The certification of the Electoral College votes that formalizes President-elect Joe Biden's victory, a Constitutionally-enshrined ceremony typically designed to show American democracy's strength, was disrupted within hours of Trumps incendiary demand for action in a speech to his supporters, as he implored them to "fight" to stop the "steal" of the election and march on the Capitol.

"After this, were going to walk down and Ill be there with you were going to walk down, were going to walk down to the Capitol," Trump said, "and were going to cheer on our brave senators and congressmen and women, and were probably not going to be cheering so much for some of them."

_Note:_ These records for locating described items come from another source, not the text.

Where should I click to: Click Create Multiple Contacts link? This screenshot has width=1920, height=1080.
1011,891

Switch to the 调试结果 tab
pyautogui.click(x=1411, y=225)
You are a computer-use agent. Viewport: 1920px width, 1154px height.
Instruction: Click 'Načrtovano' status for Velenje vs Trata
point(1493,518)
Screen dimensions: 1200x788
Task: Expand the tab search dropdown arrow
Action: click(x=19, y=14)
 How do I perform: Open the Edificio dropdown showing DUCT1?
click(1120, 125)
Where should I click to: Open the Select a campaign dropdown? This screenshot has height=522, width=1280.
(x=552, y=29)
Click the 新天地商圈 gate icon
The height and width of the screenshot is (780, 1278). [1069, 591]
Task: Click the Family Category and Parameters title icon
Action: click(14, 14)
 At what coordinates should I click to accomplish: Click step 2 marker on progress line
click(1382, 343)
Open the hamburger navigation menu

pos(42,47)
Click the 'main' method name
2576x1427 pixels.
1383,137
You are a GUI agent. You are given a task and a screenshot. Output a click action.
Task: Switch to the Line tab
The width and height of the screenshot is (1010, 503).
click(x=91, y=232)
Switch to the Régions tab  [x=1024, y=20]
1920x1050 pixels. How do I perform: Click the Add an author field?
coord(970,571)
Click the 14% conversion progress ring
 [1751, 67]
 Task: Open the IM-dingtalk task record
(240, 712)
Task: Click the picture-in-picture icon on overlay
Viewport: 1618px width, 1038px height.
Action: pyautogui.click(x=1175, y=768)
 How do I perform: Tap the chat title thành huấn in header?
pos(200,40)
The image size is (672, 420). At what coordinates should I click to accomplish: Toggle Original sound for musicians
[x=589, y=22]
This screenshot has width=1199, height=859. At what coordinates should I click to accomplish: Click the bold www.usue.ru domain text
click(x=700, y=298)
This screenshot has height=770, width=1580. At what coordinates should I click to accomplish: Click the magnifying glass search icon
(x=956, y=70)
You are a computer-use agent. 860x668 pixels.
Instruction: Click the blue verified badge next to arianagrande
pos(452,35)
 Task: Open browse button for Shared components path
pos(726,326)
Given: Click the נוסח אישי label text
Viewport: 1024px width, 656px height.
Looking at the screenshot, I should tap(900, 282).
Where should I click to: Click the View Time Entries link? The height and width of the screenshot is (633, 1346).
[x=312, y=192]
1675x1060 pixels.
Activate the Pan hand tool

As his presidency enters its final days, Trump's speech was a valedictory that seethed with anger, and roused those who took it as a call to insurrection.

Rioters overran and overmatched Capitol security forces, breaking windows, stealing mementos and mocking the institution with photos showing them in seats of power.

One in the mob seized House Speaker Nancy Pelosi's dais, another her office.

A sea of red "Make America Great Again" hats stormed through Statuary Hall, a part of the Capitol familiar to tourists.

One man carried a Confederate flag under the same rotunda where Abraham Lincoln, and, just last year, the congressman and civil rights hero John Lewis, had laid in state.

A noose was photographed not far from the Capitols west front.

And the inauguration stand where Biden will put his hand on a Bible in two weeks was used by U.S. Capitol Police to fire pepper spray into the violent crowd.

Few escaped Trump's rage, not even his most loyal lieutenant, Vice President Mike Pence who had, for once, said he could not honour the presidents wishes that he overturn the electoral vote count because there was no legal authority for him to do so.

At his rally on the Ellipse, Trump said he would be "very disappointed" in his vice president, who a short time later had to be whisked to safety by Secret Service when the Capitols barriers were breached.

But the groundwork for the violence was laid far before the rally, which also included a call from the presidents personal attorney, Rudy Giuliani, for a "trial by combat" to settle accusations of election fraud.

Trump, who has long shied away from committing to a peaceful transfer of power, spent the better part of 2020 declaring that the election was "rigged" while making baseless accusations of widespread voter fraud that numerous federal courts and his former attorney general said did not exist.

The president was enabled by dozens of his fellow Republicans, who said they were willing to object to the count, a maneuver they knew would delay but not change the outcome.

Even when it became clear he had lost the election, Trump refused to acknowledge reality, insisting repeatedly that he had won in a landslide.

His lost to Biden by seven million voters.

But his supporters were more than willing to accept his effort to subvert the verdict of voters.

Just weeks ago, he tweeted "Big protest in DC on January 6th. Be there, will be wild!" And even after siege began, and members of his own party, including some trapped in the Capitol and hiding for their lives, begged him to forcibly condemn the act of domestic terrorism, Trump refused.